(Records for the exercise begins)

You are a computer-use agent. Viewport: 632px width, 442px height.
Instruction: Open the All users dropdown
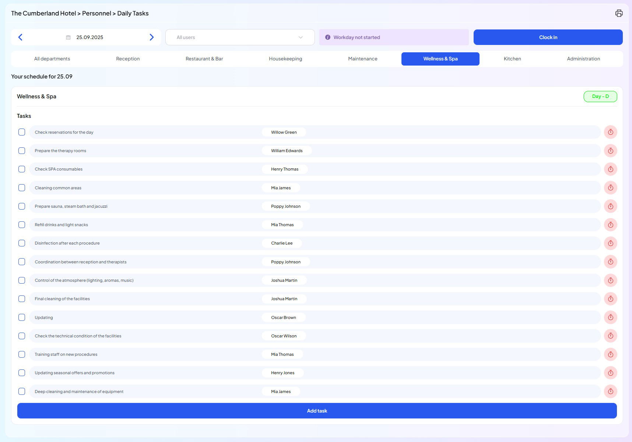click(240, 37)
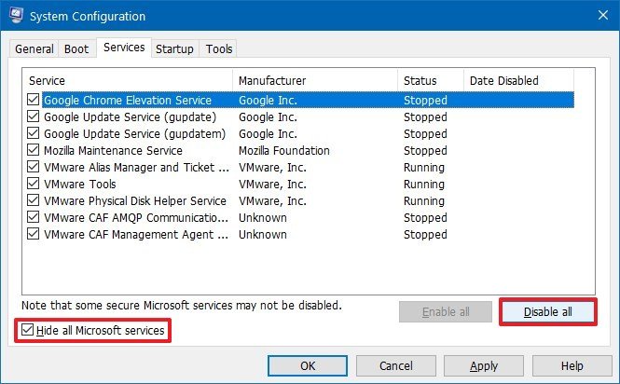This screenshot has width=620, height=384.
Task: Close the System Configuration window
Action: (x=598, y=16)
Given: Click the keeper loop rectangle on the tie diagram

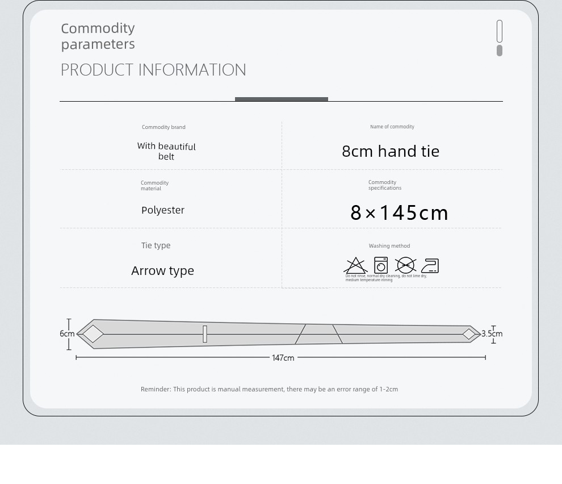Looking at the screenshot, I should (x=205, y=334).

(Records for the exercise ends)

Task brief. Each record above needs to be copied exactly, with images left out.

Output of the exercise.
You are a computer-use agent. Viewport: 632px width, 442px height.
Instruction: Open the All users dropdown
click(240, 37)
This screenshot has width=620, height=384.
Task: Close the System Configuration window
Action: (x=598, y=16)
Given: Click the keeper loop rectangle on the tie diagram

Looking at the screenshot, I should (x=205, y=334).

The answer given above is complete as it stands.